16.Write about something that you miss

I think it goes without saying that I miss my Pippy the most.

2015-09-14 19.01.58

I mean, look at that face. I can’t tell whether or not she was thinking “There, there” or “there, there…shut up and love me”lol…When I got really down then other day, I was having a shower, thinking it might make me feel better. I couldn’t stop crying about how miss I miss the Pee-pee. See, she did not like the horrible side of my family, she was constantly barking and growling at them. Even when she got older and calmed a little, she did not trust them.

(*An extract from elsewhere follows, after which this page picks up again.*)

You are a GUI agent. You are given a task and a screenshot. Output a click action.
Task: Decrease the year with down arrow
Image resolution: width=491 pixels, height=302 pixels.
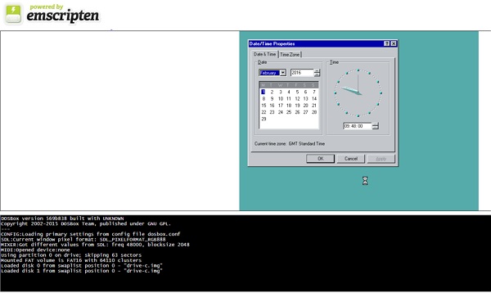point(317,74)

It made me feel like she was on my side. She’s one of the very sentient beings on this planet, that I 100% felt was on my side. And I trust animals, better than I trust humans.

Animals, our pets, just have this way of making us feel unconditionally loved. I really feel like I’m missing that right now. Pippy died at the most horrible time, really. She could have waited a few more months,lol. I miss just being able to hug her and lay down with her. Just to simply lie and do nothing else, you know what I mean? Cats aren’t really into that and my partner, only likes doing it when he wants something. You know what I mean by that too,lol.

I miss…

So I thought that I would write about what I miss now. When I wrote my other blog called”So far, I’ve enjoyed 2020” It did actually make me think about the things I miss now too. Not necessarily “sad” things. Just things and bit that I’ve noticed don’t seem to be around as much anymore. See if you agree, and/or add your own too!

You know what’s funny? I started to write this, before the weekend that’s just past. I just want to say that I kind of miss…to be honest…Everything.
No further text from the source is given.